The problem begins when you have two random variables $X, Y.$ Probability is concerned with questions such as: are $X, Y$ independent? That is, if we know the value of $X,$ do we gain any knowledge on the value of $Y$? In order to model these types of questions, letting $\Omega \subseteq \mathbb R$ will not cut it, because two random variables following the same distribution may still have different types of interdependence.

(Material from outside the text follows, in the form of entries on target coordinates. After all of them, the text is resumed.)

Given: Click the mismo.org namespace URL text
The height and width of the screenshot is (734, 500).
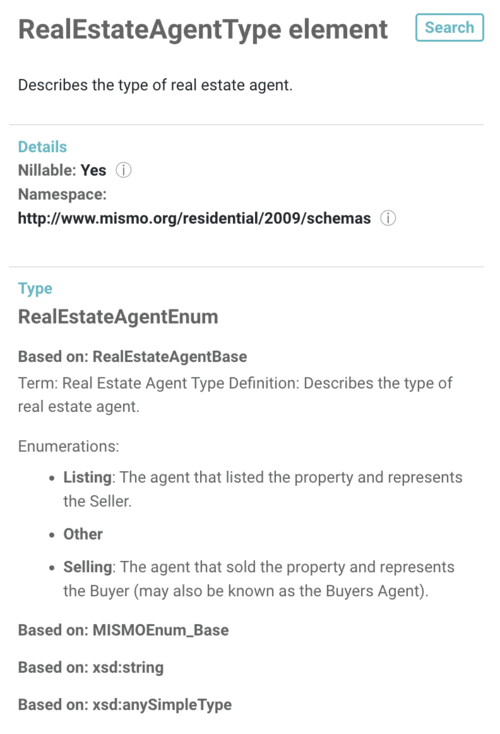Looking at the screenshot, I should [x=194, y=218].
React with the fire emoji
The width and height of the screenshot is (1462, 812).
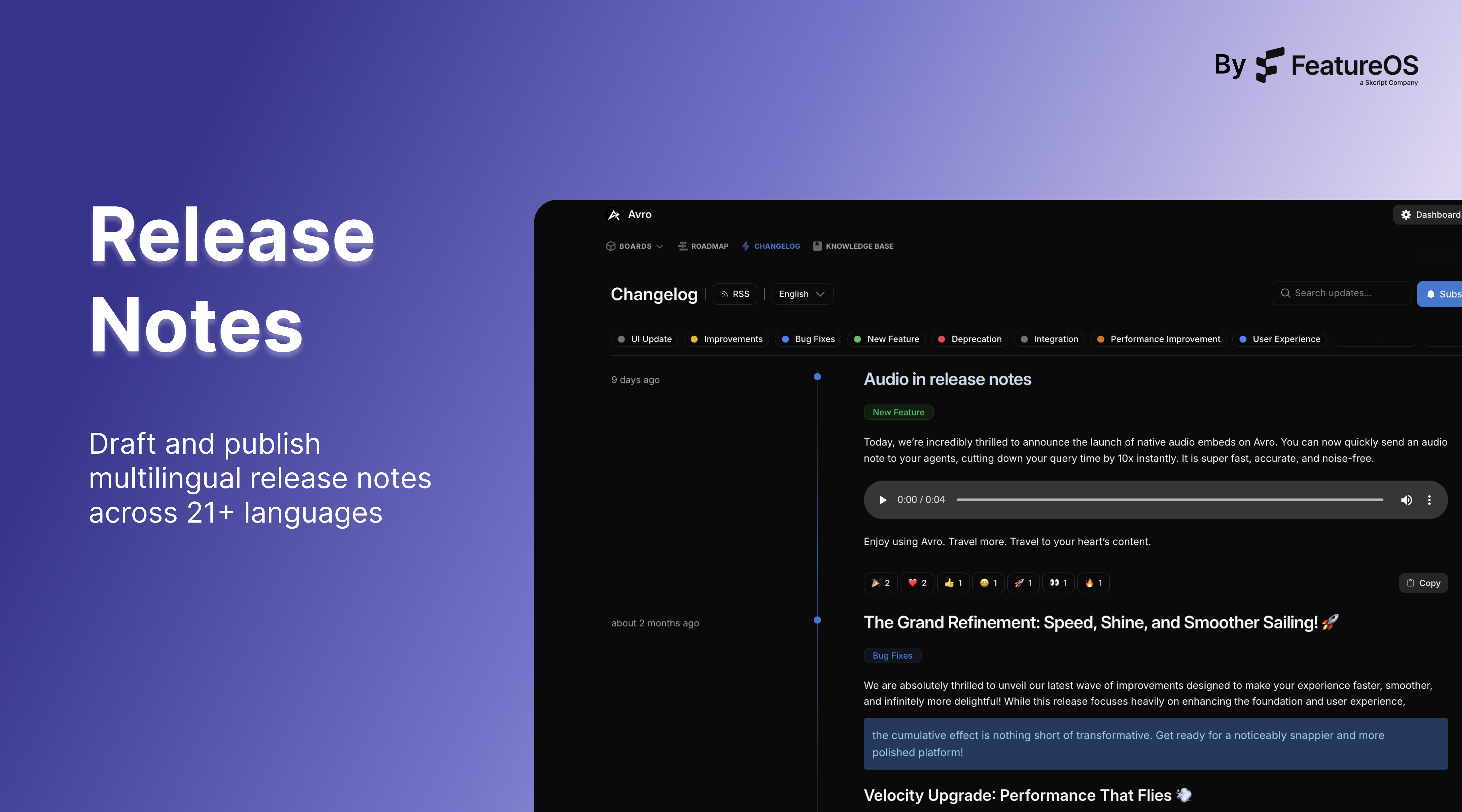coord(1093,583)
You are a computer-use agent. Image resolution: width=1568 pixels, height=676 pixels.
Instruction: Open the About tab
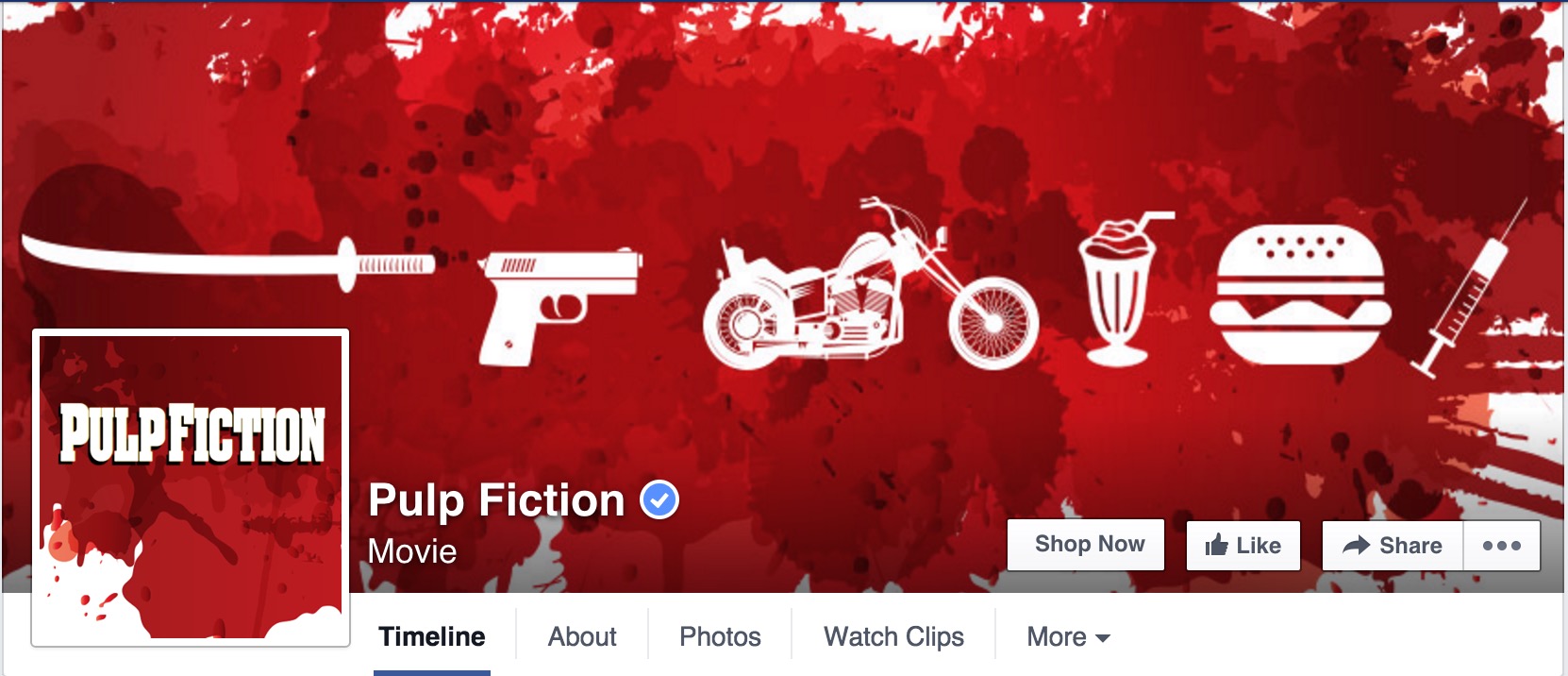[x=582, y=637]
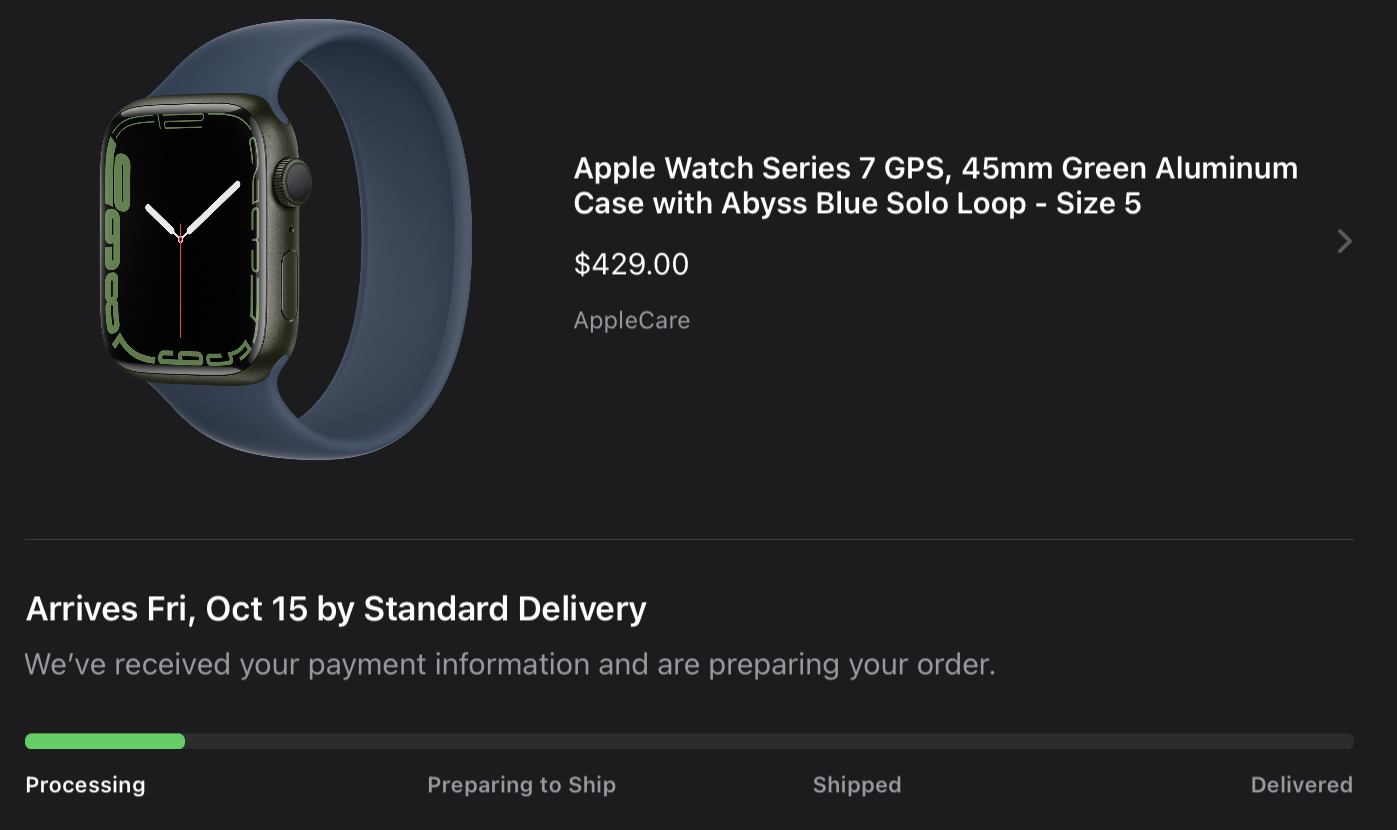Open the Apple Watch Series 7 title
Image resolution: width=1397 pixels, height=830 pixels.
coord(935,185)
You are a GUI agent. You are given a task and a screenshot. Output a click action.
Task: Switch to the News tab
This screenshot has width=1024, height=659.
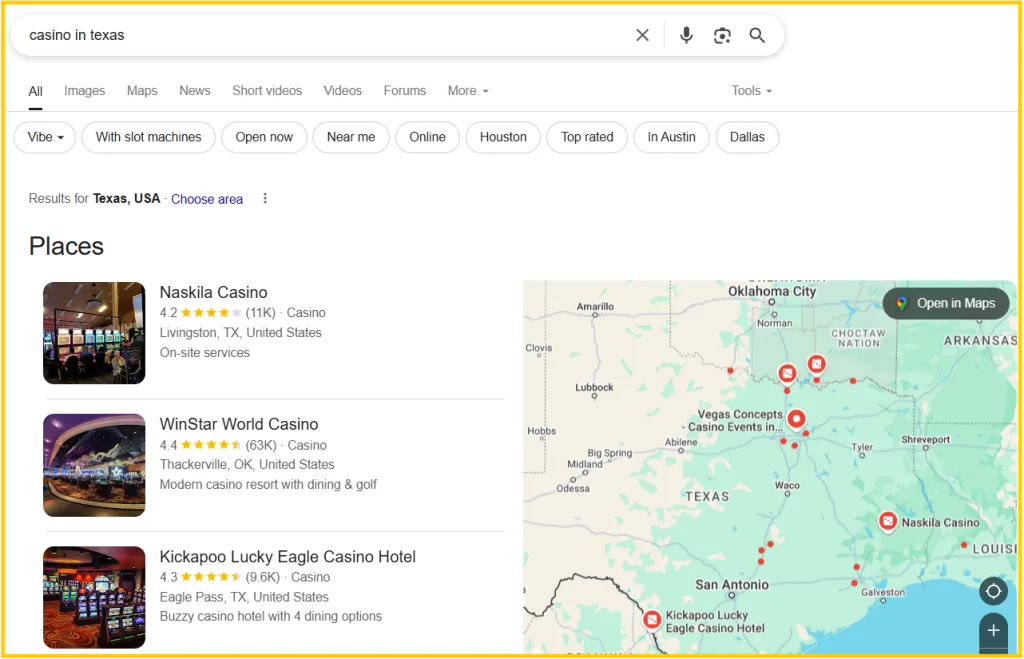(x=195, y=90)
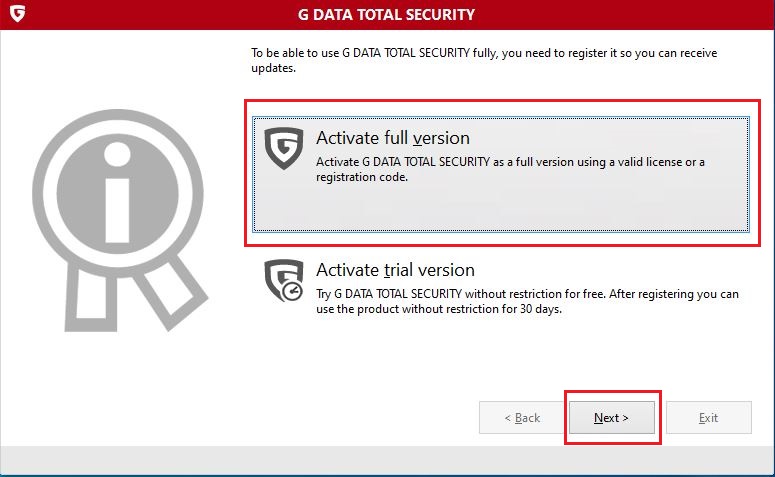
Task: Select the shield-with-clock trial version icon
Action: (x=284, y=280)
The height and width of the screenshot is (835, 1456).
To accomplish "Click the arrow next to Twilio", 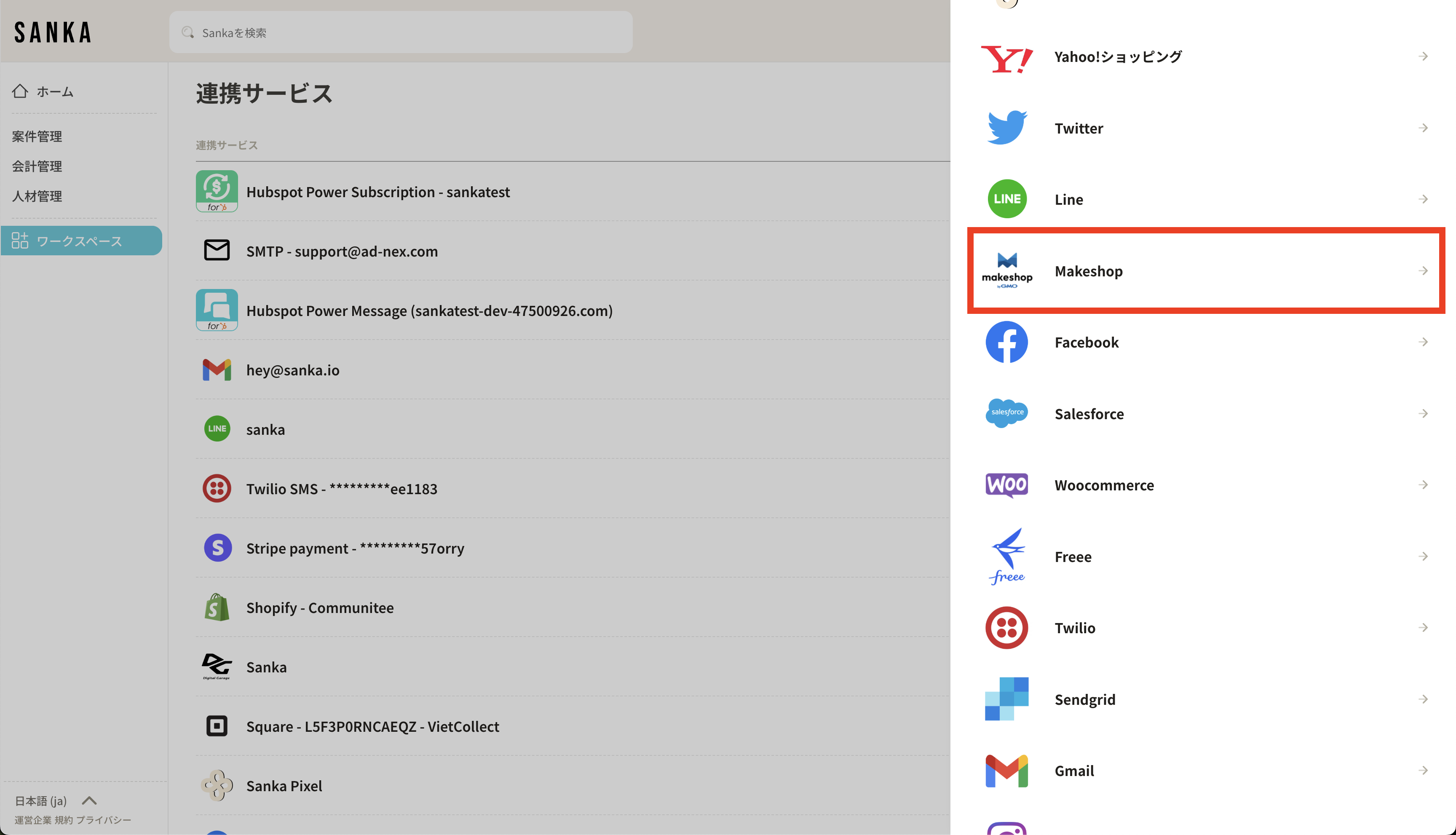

Here is an example of a situation that we would like to model. Let $T_d$ be the (random) maximum temperature in a particular town at a future day $d \in \{1, \dots, 365\}$ of the year. For the sake of simplicity, assume the distribution of $T_d$ only depends on the season at day $d.$ Then the expected temperature is the same for all summer days, say $\mathbb E[T_d] = 29.$ However, let's say today is day $d$ in the middle of the summer. Then we know about $T_d,$ which might have been an unusually cold day, say $T_d = 20.$ In that case, it is reasonable to assume that $d+1$ has a high chance of being a cold day, too. Let's say that we expect the temperature at $d+1$ to be $23.$ Thus we want to express relationships such as $$\mathbb E[T_{d+1}\ |\ T_d = 20] = 23.$$ The space $(\Omega, \mathcal F, P)$ is the space of all outcomes. It encodes not only the distributions of each $T_d$ separately, but also joint expressions like the above. You can think of an element $\omega \in \Omega$ as a particular assignment of $T_d$ for every day $d.$ If $\omega$ is the "event that truly happens", then $T_d(\omega)$ is the real temperature at day $d.$

The mathematical construction of these types of dependencies is a bit subtle, but the intuition should be clear.

Finally, the fact that $X$ takes real values is mainly a matter of simplicity (for integration, etc.), but random variables taking values on more general spaces can be considered.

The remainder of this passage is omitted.